In neonates and infants below the age of 3 months, systemic infection (e.g. pneumonia, bacteremia) due to Chlamydia trachomatis may accompany conjunctivitis. In case of suspicion, systemic treatment is required.
This treatment is not intended to be used as prophylactic treatment of bacterial conjunctivitis in newborn infants.
Use In Pregnancy & Lactation
Pregnancy: There are no adequate and well controlled studies in pregnant women. Animal reproduction studies show passage across the placenta. No teratogenic effects were observed in rat reproduction studies. Since animal studies are not always predictive of human response, Azyter should be used with caution during pregnancy.

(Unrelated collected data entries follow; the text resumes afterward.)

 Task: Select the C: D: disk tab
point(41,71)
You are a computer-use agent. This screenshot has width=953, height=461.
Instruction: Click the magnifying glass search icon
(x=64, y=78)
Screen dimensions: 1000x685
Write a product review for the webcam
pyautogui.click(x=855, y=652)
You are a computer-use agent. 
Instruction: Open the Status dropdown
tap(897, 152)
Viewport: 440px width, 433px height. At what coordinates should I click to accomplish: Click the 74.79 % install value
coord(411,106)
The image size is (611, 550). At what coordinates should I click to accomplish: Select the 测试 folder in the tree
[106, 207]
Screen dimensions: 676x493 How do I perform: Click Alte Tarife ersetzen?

Breastfeeding: Limited data indicate that azithromycin is excreted in breast milk, but, considering the low dose and the low systemic availability, the doses taken by the new-born are negligible. Consequently, breast feeding is possible during the treatment. Caution should be exercised when azithromycin is administered to a nursing woman.
Adverse Reactions
During clinical trials and according to post-marketing safety data on Azyter eye drops solution, the following treatment-related signs and symptoms were reported: Immune system disorders: Uncommon (≥1/1000, <1/100): Angioedema*, hypersensitivity.
Eye disorders: Very common (≥1/10): Ocular discomfort (pruritus, burning, stinging) upon instillation. Common (≥1/100, <1/10): Blurred vision, sticky eye sensation, foreign body sensation upon instillation. Uncommon (≥1/1000, <1/100): Conjunctivitis*, allergic conjunctivitis*, keratitis*, eczema eyelids*, eyelid oedema*, eye allergy*, conjunctival hyperemia, lacrimation increased upon instillation, erythema of the eyelid.

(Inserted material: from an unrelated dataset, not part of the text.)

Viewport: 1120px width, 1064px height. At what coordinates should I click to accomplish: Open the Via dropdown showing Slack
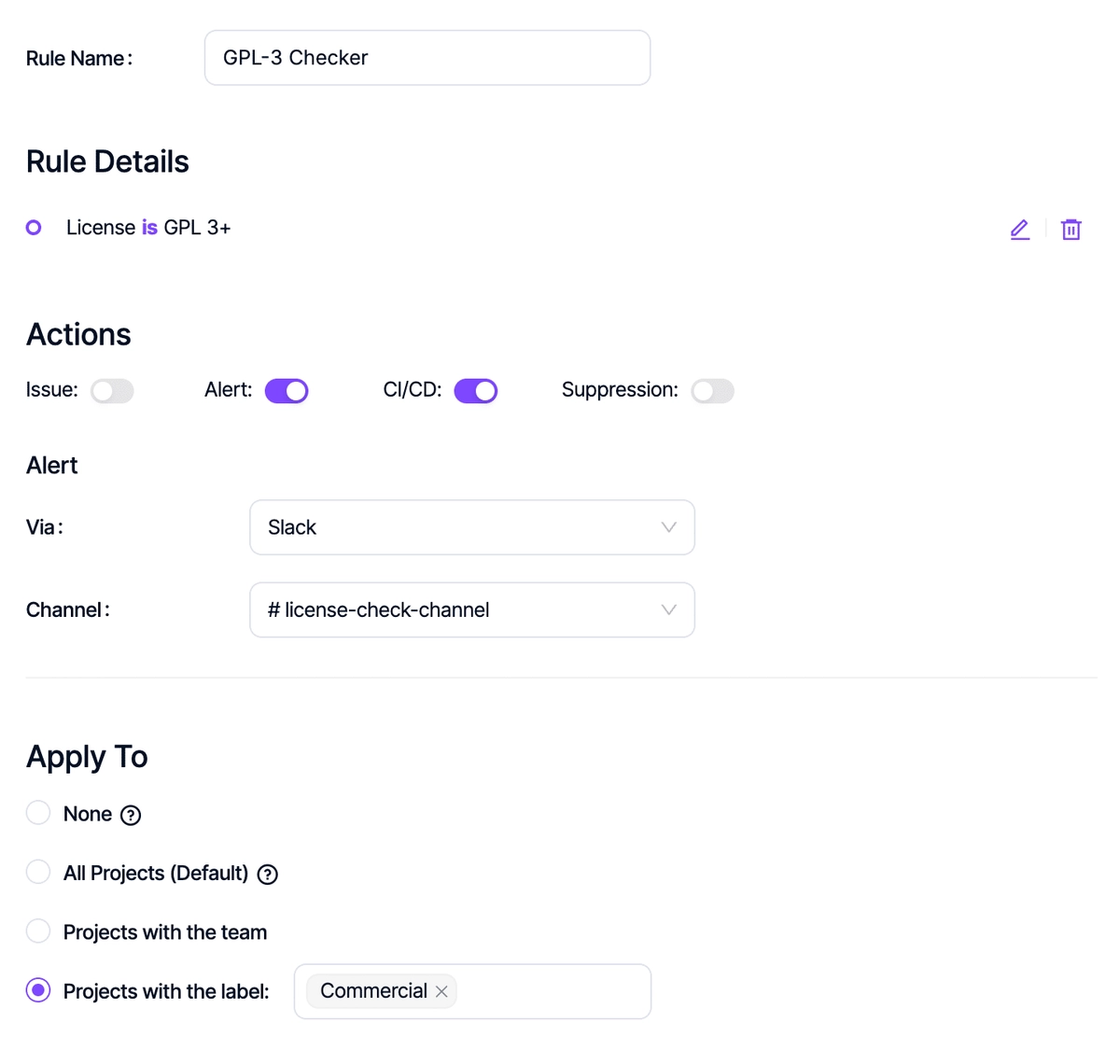click(x=472, y=527)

Skin and subcutaneous tissue disorders: Not known (cannot be estimated from the available data): Severe cutaneous adverse reactions (SCARs) including toxic epidermal necrolysis$, drug reaction with eosinophilia and systemic symptoms$, Stevens-Johnson syndrome$, dermatitis exfoliative$, acute generalised exanthematous pustulosis (AGEP)$.
*adverse event has not been observed during clinical studies with Azyter. Inclusion of adverse event is based on post-marketing data. The frequency has been assigned based on 3/X, with X representing the total sample size summed up across all relevant clinical trials and studies, which is 3/879 resulting in "uncommon".
$by extrapolation of systemic exposure.
Paediatric population: In paediatric clinical trials, the safety profile was similar to that in adults and no new adverse events were identified. The safety profiles in the different paediatric subsets were also similar.
Drug Interactions
No specific interaction study has been performed with Azyter.
In view of the absence of detectable concentrations of azithromycin in the plasma during the administration of Azyter by ocular instillation, none of the interactions with other medicinal products described for orally administered azithromycin is expected with use of the eye drops solution.
In the event of concomitant treatment with another eye drops solution, an interval of 15 minutes should be respected between instillation of the two solutions. Azyter should be instilled last.
Caution For Usage
Special Precautions for Disposal: No special requirements.
Incompatibilities: Not applicable.
Storage
Special condition of storage: "Store under refrigeration at 2°C - 8°C". Keep the single-dose containers in the sachet in order to protect them from light.
Shelf-life of product in its commercial packaging: 36 months.
After opening of the single-dose container, the eye drops should be used immediately. Discard the opened single-dose container immediately after first use.
ATC Classification
S01AA26 - azithromycin ; Belongs to the class of antibiotics. Used in the treatment of eye infections.
Presentation/Packing
Eye drops (single-dose) (clear, colourless to slightly yellow, oily liquid) 15 mg/g x 6's.